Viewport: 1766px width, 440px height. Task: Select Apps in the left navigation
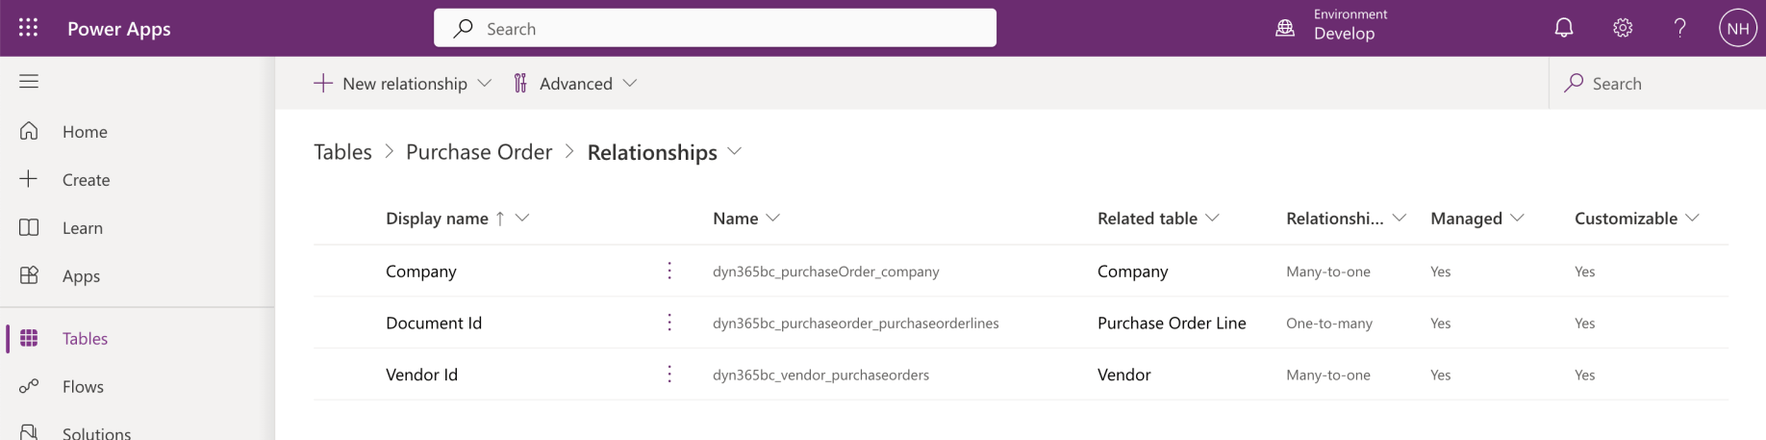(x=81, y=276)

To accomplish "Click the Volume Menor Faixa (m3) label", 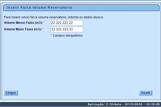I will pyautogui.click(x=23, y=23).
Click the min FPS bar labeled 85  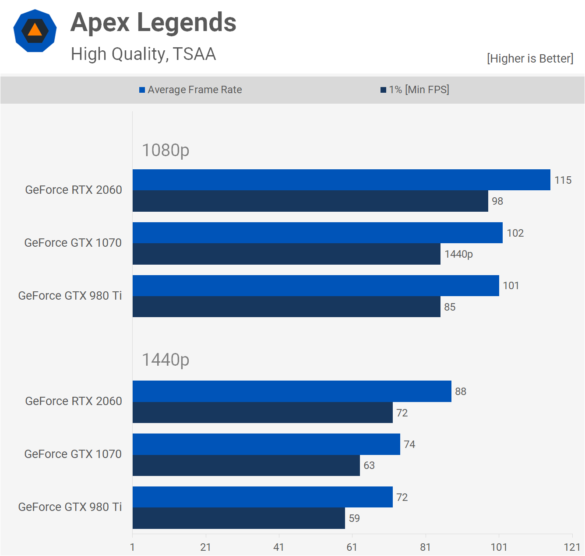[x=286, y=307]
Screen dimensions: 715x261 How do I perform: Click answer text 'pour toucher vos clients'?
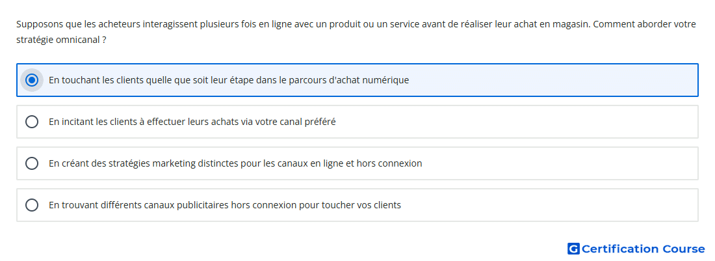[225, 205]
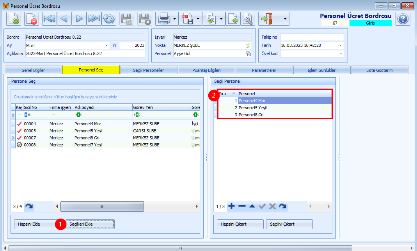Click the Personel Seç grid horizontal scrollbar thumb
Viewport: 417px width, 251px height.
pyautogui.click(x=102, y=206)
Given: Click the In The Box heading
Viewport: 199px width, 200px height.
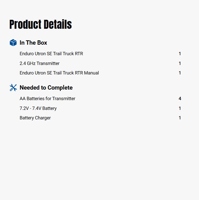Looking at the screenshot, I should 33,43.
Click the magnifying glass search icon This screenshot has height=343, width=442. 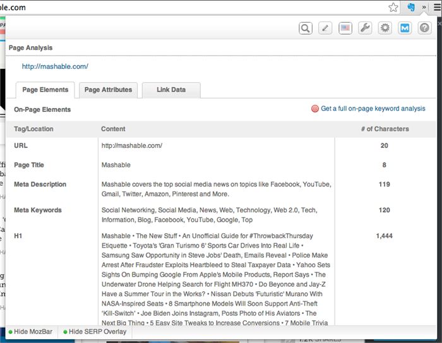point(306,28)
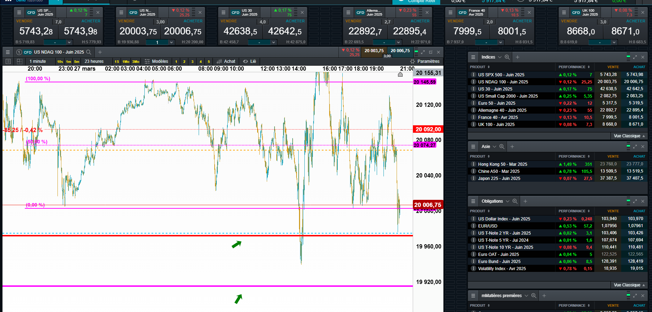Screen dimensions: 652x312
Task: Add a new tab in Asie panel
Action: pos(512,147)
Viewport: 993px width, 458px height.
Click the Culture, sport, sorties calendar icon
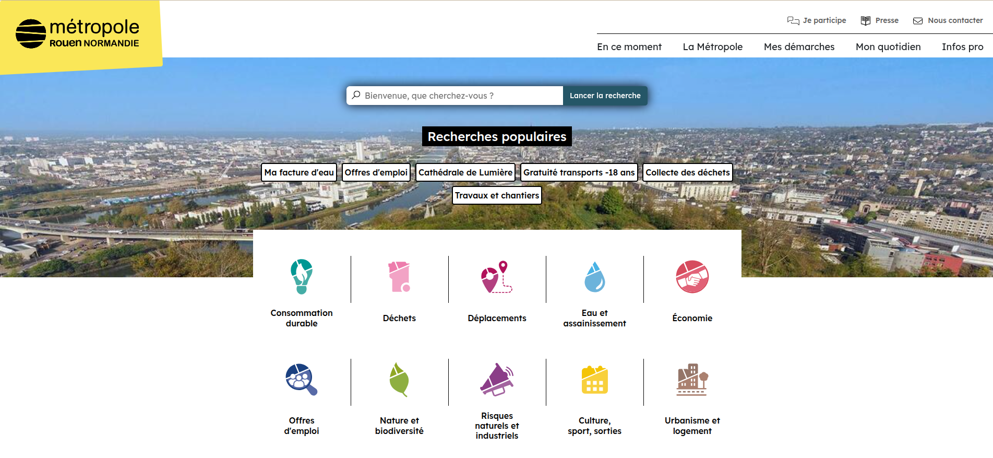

+++

● **ACTIVITY**: Each line from the one that holds "Viewport: 993px width, 458px height." through the final line of the data must be retyped exactly; the pictures must not appear.

● **TASK RESPONSE**:
Viewport: 993px width, 458px height.
Click the Culture, sport, sorties calendar icon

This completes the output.